Overall, U.S. stocks are currently driven less by inflation data and more by geopolitical risks and energy prices. If the Middle East conflict escalates further, market risk appetite may come under additional pressure.
 

Crude Oil: IEA’s Historic Reserve Release Fails to Calm Fears, Brent Climbs Back Above $90

 
The crude oil market remains the epicenter of the current global volatility.
 
On Wednesday, WTI crude futures rose more than 4%, approaching $87 per barrel; Brent crude gained about 5%, climbing back above $92 per barrel. Notably, this rally came after the IEA announced the release of 400 million barrels of emergency oil reserves, indicating that market concerns over supply risks are far from abated.
 
In market logic, reserve releases carry symbolic meaning and can ease inventory pressures in the short run but cannot truly replace the Strait of Hormuz as a lifeline for global energy transportation.
 
What troubles the market most is the alleged attempt by Iran to lay mines in the strait, after which the U.S. military sank multiple Iranian vessels, including 16 mine-laying ships, further escalating regional military frictions.
 
Meanwhile, Britain reported that another cargo ship was attacked by projectiles near Iran’s coast, confirming that shipping security has not improved.
 
Market participants generally agree that as long as shipping risks in the Strait of Hormuz persist, international oil prices will struggle to fall meaningfully. Although some investors still bet that Trump will eventually push for a swift end to the conflict, the reality is that Iran’s retaliatory actions and Israel’s open-ended tough stance both suggest supply risks may linger.
 
More importantly, the rise in oil prices affects not just crude itself.

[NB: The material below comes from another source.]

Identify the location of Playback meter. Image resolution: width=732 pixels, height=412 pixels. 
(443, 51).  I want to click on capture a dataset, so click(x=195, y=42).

Supplies of refined products such as jet fuel and diesel are also under pressure, which will further feed into logistics, shipping, and industrial costs.
 
Oil prices are therefore no longer just a commodity market issue but a key macro variable determining global asset pricing.
 

Foreign Exchange Market: Safe-Haven Buying Supports Dollar, Markets Reassess Global Policy Paths

 
In the foreign exchange market, the U.S. dollar strengthened broadly driven by safe-haven demand.
 
As investors worry that the escalating Middle East conflict could trigger broader energy and economic shocks, the dollar has regained favor, trading above the 99 level. USD/EUR continued to rise, with a substantial cumulative gain since late February; USD/JPY also advanced, reflecting markets’ preference for liquid dollar assets in a deteriorating risk environment.
 
Analysts believe the focus of FX trading has shifted from pure economic data to the impact of the conflict and energy prices on each country’s monetary policy path.